Folli si chiede poi cosa voglia ottenere la Lega. La risposta è: “Intende soprattutto rafforzare il suo profilo autonomo in vista delle prossime amministrative. Guerra è una brutta parola, sempre impopolare. Dichiararsi contrari (specie quando tutti gli altri, o quasi, si trovano d’accordo) può fruttare molti consensi. Peraltro i leghisti farebbero rientrare le truppe anche da Kabul. E in fondo Bossi sa che tanti nel partito di Berlusconi sono scettici sull’intervento: per i vecchi rapporti con Gheddafi e per il timore di vedere francesi e inglesi installati nel deserto, a scapito dei nostri interessi economici. Ancora una volta Bossi dice quello che altri pensano e non possono dire”.

Sullo stesso quotidiano, la posizione della Lega è analizzata da Barbara Flammeri.

“Le resistenze della Lega alla partecipazione dell’Italia all’operazione per la no fly zone in Libia erano note. Ma quando Umberto Bossi ha detto chiaro e tondo che il Carroccio ha la stessa posizione della Germania, che sulla risoluzione Onu si è astenuta, non ci sono stati più dubbi. Anche perché nel frattempo indiscrezioni confermavano il dissenso espresso da Roberto Calderoli nel Consiglio dei ministri”.

“Il Carroccio nel centrodestra è portatore da sempre di una linea non interventista. Ma in questo caso ha una ragione in più per perorarla: la preoccupazione di essere travolti dagli effetti della crisi libica, primo fra tutti quello migratorio ma anche quello militare vero e proprio, vista la prossimità dell’Italia a Tripoli. Ecco perché i leghisti ancora una volta preferiscono smarcarsi”.

E in tutto questo, Berlusconi che fa? Secondo Gerardo Pelosi, sempre sul Sole 24 Ore, la politica italiana si limita a ritagliarsi una dignitosa visibilità bipartisan ben sapendo, che, comunque vada a finire, per l’Italia il saldo sarà comunque negativo.

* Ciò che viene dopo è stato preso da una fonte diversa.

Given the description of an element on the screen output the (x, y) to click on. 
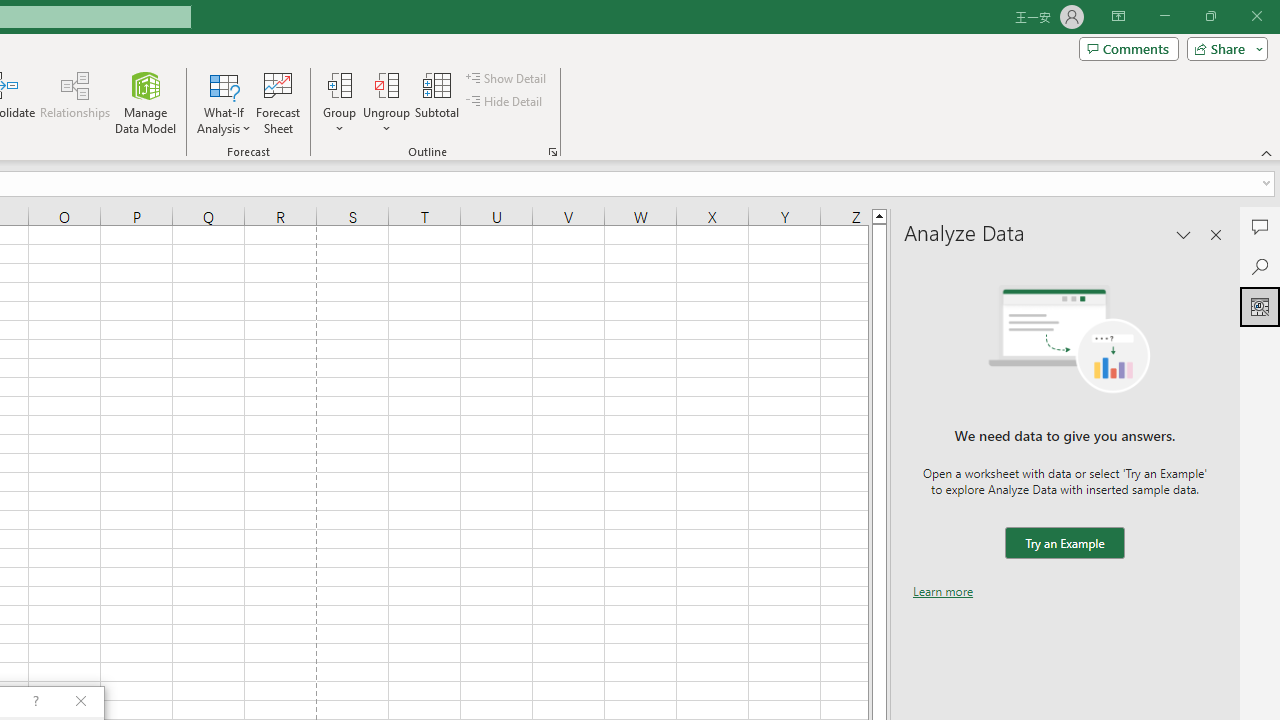
Show Detail (507, 78)
Learn more (943, 591)
What-If Analysis (223, 102)
Ungroup... (386, 102)
Search (1260, 266)
Task Pane Options (1183, 234)
Forecast Sheet (278, 102)
Group... (339, 84)
Minimize (1164, 16)
Group... (339, 102)
Manage Data Model (145, 102)
Close pane (1215, 234)
Analyze Data (1260, 306)
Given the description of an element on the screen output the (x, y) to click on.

“La “partnership” esclusiva che il premier, Silvio Berlusconi, era riuscito faticosamente a costruire in questi anni con il colonnello archiviando con un maxirisarcimento (in carico all’Eni) il passato coloniale, non potrà che lasciare il posto a un rapporto più “normale” con la futura leadership libica, dove troveranno spazio geopolitico e nuovi affari anche quei paesi le cui insegne campeggiano sulle carlinghe dei caccia (inglesi, francesi e americani) pronti a decollare per imporre la no-fly zone anche a suon di bombe”.

Le posizioni del governo sull’intervento in Libia non possono essere ricondotte a semplici questioni di “cortile Italia”, in uno scontro (che pare, comunque, vi sia stato) tra ministri “interventisti” come Frattini e La Russa, leghisti come Maroni e Bossi preoccupati solo degli effetti indotti sul fronte migratorio e un presidente del Consiglio pronto a mediare ma pieno di dubbi e preoccupato, soprattutto, per i rischi di una crescente instabilità dell’area, di un protrarsi della guerra civile libica.

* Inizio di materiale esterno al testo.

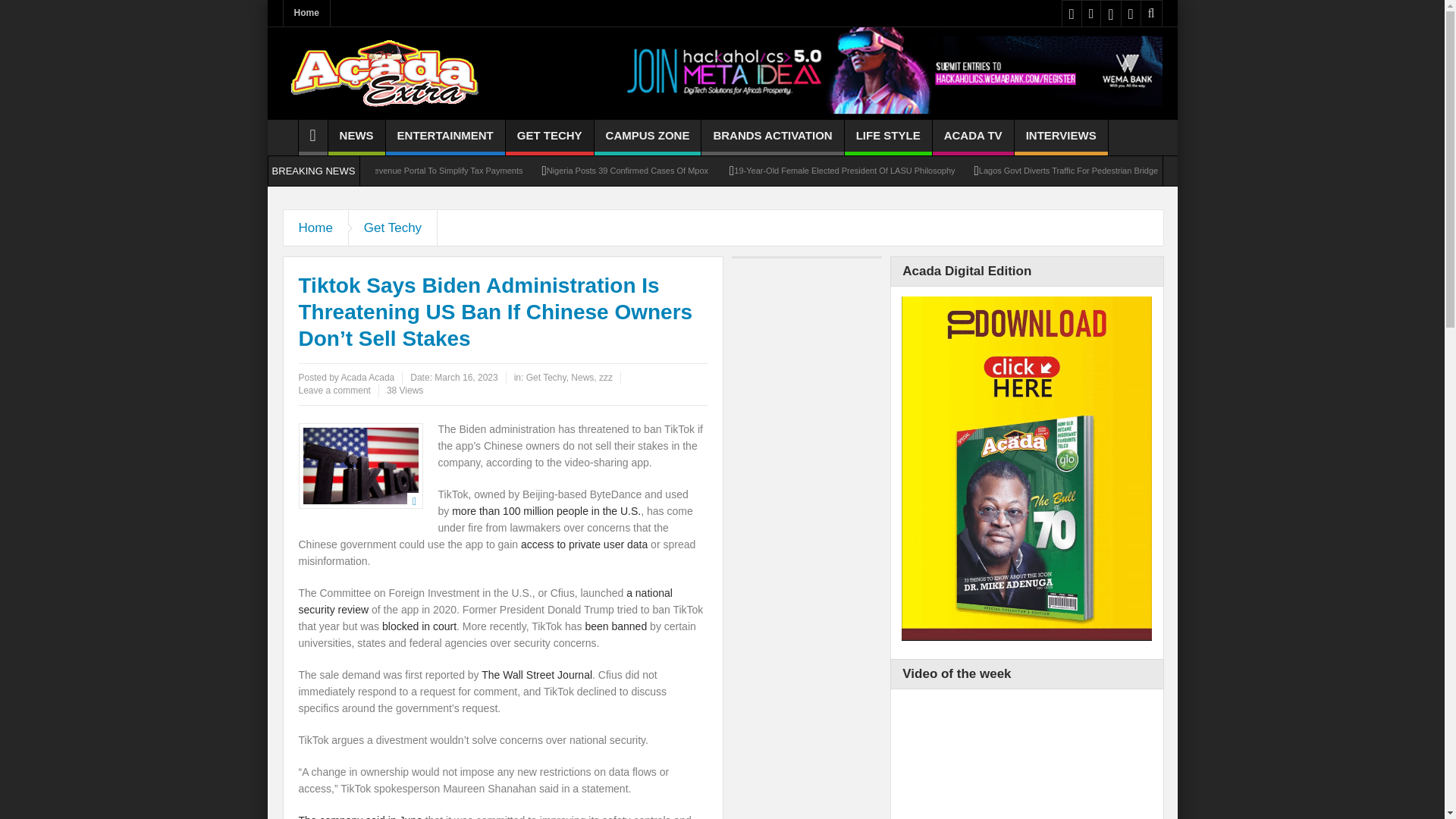
LIFE STYLE (887, 137)
ENTERTAINMENT (445, 137)
ACADA TV (973, 137)
NEWS (357, 137)
INTERVIEWS (1061, 137)
GET TECHY (549, 137)
Acada extra (384, 73)
Home (306, 13)
CAMPUS ZONE (647, 137)
Get Techy (393, 227)
Given the description of an element on the screen output the (x, y) to click on. 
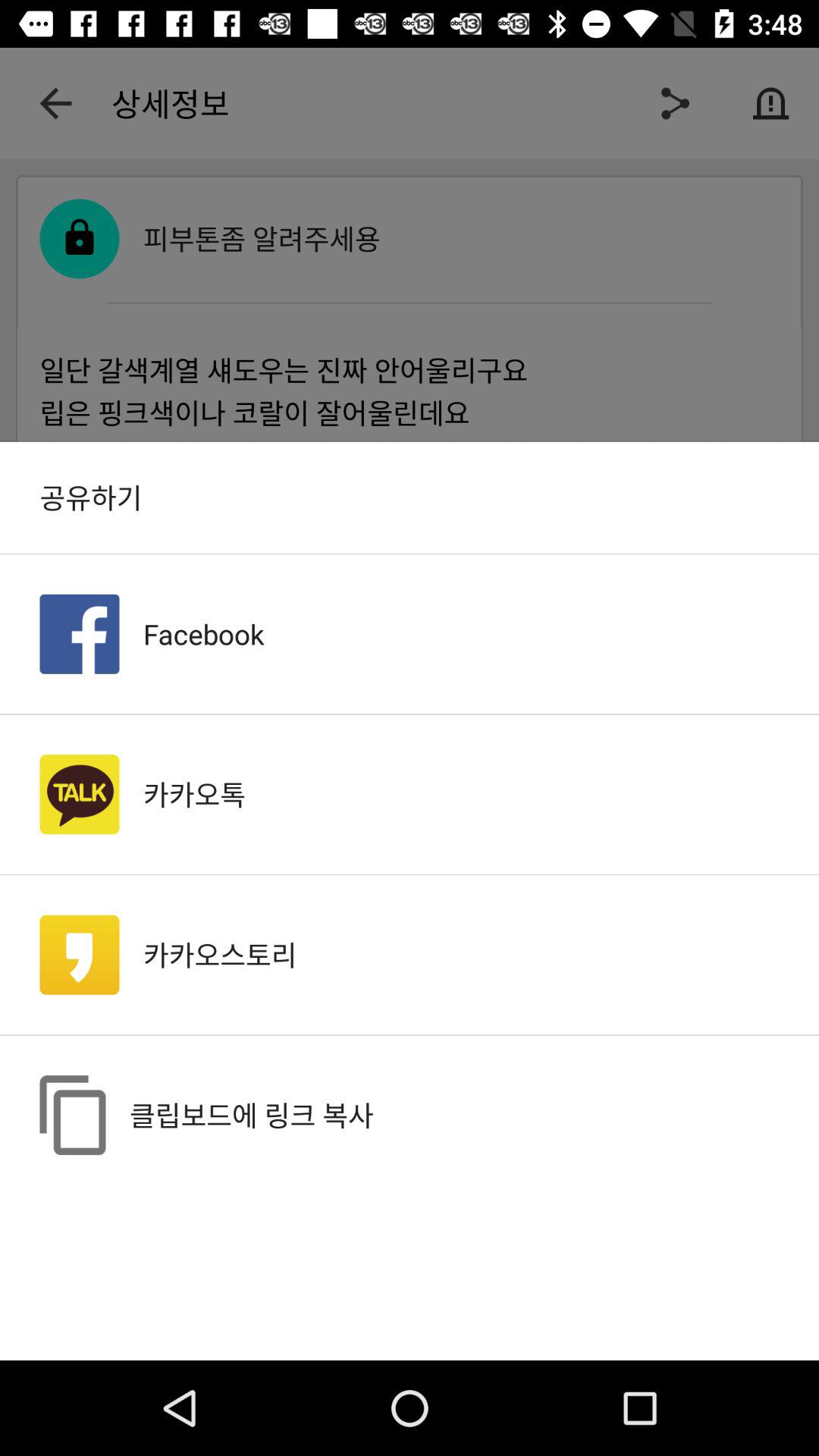
open icon next to the facebook icon (79, 633)
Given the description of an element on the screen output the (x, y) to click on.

Persino un’ombra di Berlusconi come il ministro degli Esteri Franco Frattini si è ribellato a Berlusconi, dicendogli più o meno: “Caro Silvio, capiamo tutti la tua prudenza e in parte la condividiamo ma questa volta non possiamo rimanere fuori da iniziative Onu e Nato; verremmo tagliati fuori e si deciderebbe sopra le nostre teste”.

Lo scenario che si andava profilando per l’Italia era già abbastanza chiaro giovedì, quando il rappresentante italiano alle Nazioni Unite, l’ambasciatore Cesare Ragaglini, ha informato Berlusconi che Russia e Cina erano pronte ad astenersi nel voto al Palazzo di vetro aprendo la strada alla nuova risoluzione 1973 sulla Libia”.,

Inoltre, il presidente Napolitano ha auspicato giovedì a Torino che “non si resti indifferenti ai fronte alle attese di libertà e democrazia che giungono dal popolo dell’ex colonia italiana”, la più autorevole copertura a sinistra, nota Pelosi, nel voto bipartisan che ha compensato le defezioni della Lega con il Pd pronto a sostenere il ruolo attivo dell’Italia nella vicenda libica”.